どんなにふりかえってみても、わたし自身にはライナスの毛布は(ハンカチもぬいぐるみも)なかった…と思う。
だから、人には「わたしにはなかったけどね、それはライナスの毛布だよね、わかるわぁ」などと話す。
「ライナスの毛布」と書くことになったのは、「預かった原稿を読んで講評する仕事」のほう。
もう10年くらい続いていて、とっくに気づいているんだけど、わたしはそういう仕事が好きらしい。
正直にいえば、天職かもしれない、とさえ思っている。
もし息子がいたら、口うるさい姑になっていたはずだ(まあああ! こんなところに埃が! 手垢が!)。

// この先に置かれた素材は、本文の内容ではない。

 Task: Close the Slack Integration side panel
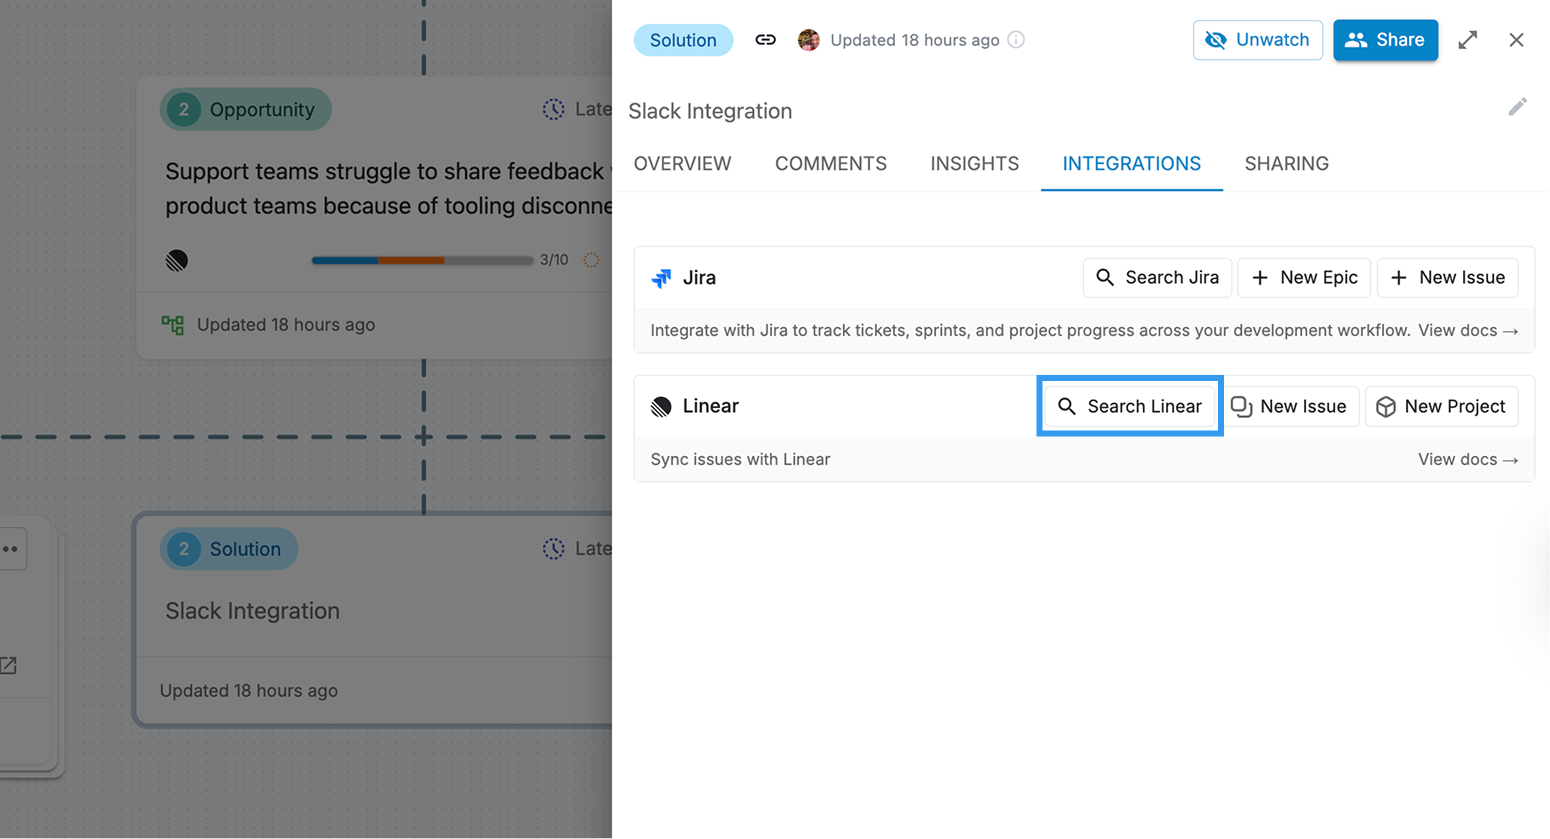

そうやって、日々「誰かが書いた文章」を読み、それについて考えながら暮らしている。
早朝、しばらく保留にしていた原稿(自身の作品です)の続きを書いた。
書いて消して書いて直して……その作業が心地よかった。
ああ、やっぱり、自分の文章には自分の匂いがあるんだな、と思った。
安らぐ、癒される……そんなふうな何か。
(こんなこといったら、読者さんに鼻をつままれそうだけど…「臭い」じゃないので、許してください)
たぶん、そのせいだ。
朝ごはんを作りながら、「ライナスの毛布」のことを思い出したのは。
自分の匂いがして、手放せない……触れていると安らげる……ライナスの毛布的なものを、わたしはずっと前から持っていたらしい。